== DIRECTIVE ==
Copy the listing below word for word, keeping every line as it appears.

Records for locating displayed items
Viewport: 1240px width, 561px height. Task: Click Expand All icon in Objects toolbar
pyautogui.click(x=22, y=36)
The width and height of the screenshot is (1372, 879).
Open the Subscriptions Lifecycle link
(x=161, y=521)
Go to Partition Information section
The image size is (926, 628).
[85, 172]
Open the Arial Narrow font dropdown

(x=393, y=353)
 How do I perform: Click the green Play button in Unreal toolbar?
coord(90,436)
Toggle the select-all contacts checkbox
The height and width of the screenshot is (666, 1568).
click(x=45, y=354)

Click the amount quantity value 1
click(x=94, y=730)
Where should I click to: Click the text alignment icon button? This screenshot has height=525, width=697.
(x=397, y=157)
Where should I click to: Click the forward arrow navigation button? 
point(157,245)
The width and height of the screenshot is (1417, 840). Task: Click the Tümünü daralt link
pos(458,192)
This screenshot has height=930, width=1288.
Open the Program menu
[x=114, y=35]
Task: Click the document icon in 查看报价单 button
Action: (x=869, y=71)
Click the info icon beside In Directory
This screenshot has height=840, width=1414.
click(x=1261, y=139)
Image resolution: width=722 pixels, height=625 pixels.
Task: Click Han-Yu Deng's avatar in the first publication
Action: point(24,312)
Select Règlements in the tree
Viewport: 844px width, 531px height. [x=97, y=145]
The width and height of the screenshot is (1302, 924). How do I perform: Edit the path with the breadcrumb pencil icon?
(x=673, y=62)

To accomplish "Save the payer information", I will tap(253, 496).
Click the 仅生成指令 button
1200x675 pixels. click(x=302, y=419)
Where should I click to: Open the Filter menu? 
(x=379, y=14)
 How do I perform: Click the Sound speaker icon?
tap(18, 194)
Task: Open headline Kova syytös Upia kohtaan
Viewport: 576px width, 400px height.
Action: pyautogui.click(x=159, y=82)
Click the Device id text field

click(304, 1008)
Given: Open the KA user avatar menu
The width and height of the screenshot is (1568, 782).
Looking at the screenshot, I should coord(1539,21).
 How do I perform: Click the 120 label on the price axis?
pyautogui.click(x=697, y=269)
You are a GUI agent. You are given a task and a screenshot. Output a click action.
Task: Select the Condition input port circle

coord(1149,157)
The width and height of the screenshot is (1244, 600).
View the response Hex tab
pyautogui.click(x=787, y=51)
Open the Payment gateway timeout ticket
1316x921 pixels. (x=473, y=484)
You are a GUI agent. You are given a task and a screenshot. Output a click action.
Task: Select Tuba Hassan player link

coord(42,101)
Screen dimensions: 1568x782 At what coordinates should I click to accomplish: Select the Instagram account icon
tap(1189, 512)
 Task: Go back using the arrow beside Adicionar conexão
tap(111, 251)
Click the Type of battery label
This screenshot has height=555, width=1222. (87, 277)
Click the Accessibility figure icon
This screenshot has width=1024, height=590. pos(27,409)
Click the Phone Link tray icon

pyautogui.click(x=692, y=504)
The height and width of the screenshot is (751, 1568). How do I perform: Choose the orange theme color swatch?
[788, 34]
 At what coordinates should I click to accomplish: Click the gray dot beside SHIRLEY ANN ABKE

== SOLUTION TO THE PROBLEM ==
Viewport: 1240px width, 561px height. Task: Click Expand All icon in Objects toolbar
pyautogui.click(x=22, y=36)
The width and height of the screenshot is (1372, 879).
Open the Subscriptions Lifecycle link
(x=161, y=521)
Go to Partition Information section
The image size is (926, 628).
[85, 172]
Open the Arial Narrow font dropdown

(x=393, y=353)
 How do I perform: Click the green Play button in Unreal toolbar?
coord(90,436)
Toggle the select-all contacts checkbox
The height and width of the screenshot is (666, 1568).
click(x=45, y=354)

Click the amount quantity value 1
click(x=94, y=730)
Where should I click to: Click the text alignment icon button? This screenshot has height=525, width=697.
(x=397, y=157)
Where should I click to: Click the forward arrow navigation button? 
point(157,245)
The width and height of the screenshot is (1417, 840). Task: Click the Tümünü daralt link
pos(458,192)
This screenshot has height=930, width=1288.
Open the Program menu
[x=114, y=35]
Task: Click the document icon in 查看报价单 button
Action: (x=869, y=71)
Click the info icon beside In Directory
This screenshot has height=840, width=1414.
click(x=1261, y=139)
Image resolution: width=722 pixels, height=625 pixels.
Task: Click Han-Yu Deng's avatar in the first publication
Action: point(24,312)
Select Règlements in the tree
Viewport: 844px width, 531px height. [x=97, y=145]
The width and height of the screenshot is (1302, 924). How do I perform: Edit the path with the breadcrumb pencil icon?
(x=673, y=62)

To accomplish "Save the payer information", I will tap(253, 496).
Click the 仅生成指令 button
1200x675 pixels. click(x=302, y=419)
Where should I click to: Open the Filter menu? 
(x=379, y=14)
 How do I perform: Click the Sound speaker icon?
tap(18, 194)
Task: Open headline Kova syytös Upia kohtaan
Viewport: 576px width, 400px height.
Action: pyautogui.click(x=159, y=82)
Click the Device id text field

click(304, 1008)
Given: Open the KA user avatar menu
The width and height of the screenshot is (1568, 782).
Looking at the screenshot, I should coord(1539,21).
 How do I perform: Click the 120 label on the price axis?
pyautogui.click(x=697, y=269)
You are a GUI agent. You are given a task and a screenshot. Output a click action.
Task: Select the Condition input port circle

coord(1149,157)
The width and height of the screenshot is (1244, 600).
View the response Hex tab
pyautogui.click(x=787, y=51)
Open the Payment gateway timeout ticket
1316x921 pixels. (x=473, y=484)
You are a GUI agent. You are given a task and a screenshot. Output a click action.
Task: Select Tuba Hassan player link

coord(42,101)
Screen dimensions: 1568x782 At what coordinates should I click to accomplish: Select the Instagram account icon
tap(1189, 512)
 Task: Go back using the arrow beside Adicionar conexão
tap(111, 251)
Click the Type of battery label
This screenshot has height=555, width=1222. (87, 277)
Click the Accessibility figure icon
This screenshot has width=1024, height=590. pos(27,409)
Click the Phone Link tray icon

pyautogui.click(x=692, y=504)
The height and width of the screenshot is (751, 1568). How do I perform: Choose the orange theme color swatch?
[788, 34]
 At what coordinates should I click to accomplish: Click the gray dot beside SHIRLEY ANN ABKE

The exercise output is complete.